>> start

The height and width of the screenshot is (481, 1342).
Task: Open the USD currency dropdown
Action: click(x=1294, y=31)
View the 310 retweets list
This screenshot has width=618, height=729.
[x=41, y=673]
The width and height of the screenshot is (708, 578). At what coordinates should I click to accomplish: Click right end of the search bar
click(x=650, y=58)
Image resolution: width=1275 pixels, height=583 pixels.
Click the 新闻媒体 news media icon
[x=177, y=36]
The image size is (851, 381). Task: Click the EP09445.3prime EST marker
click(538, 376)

>> end
>> start

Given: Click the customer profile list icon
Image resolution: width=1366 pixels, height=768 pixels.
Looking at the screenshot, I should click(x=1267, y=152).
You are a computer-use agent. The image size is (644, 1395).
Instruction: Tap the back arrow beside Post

>> end

**PROBLEM:**
Rewrite the part that opens with the line containing "Given: Click the customer profile list icon" and closes with the line containing "Instruction: Tap the back arrow beside Post", swapping "back arrow" for "return arrow" and leaving all else unchanged.

**FULL OUTPUT:**
Given: Click the customer profile list icon
Image resolution: width=1366 pixels, height=768 pixels.
Looking at the screenshot, I should click(x=1267, y=152).
You are a computer-use agent. The image size is (644, 1395).
Instruction: Tap the return arrow beside Post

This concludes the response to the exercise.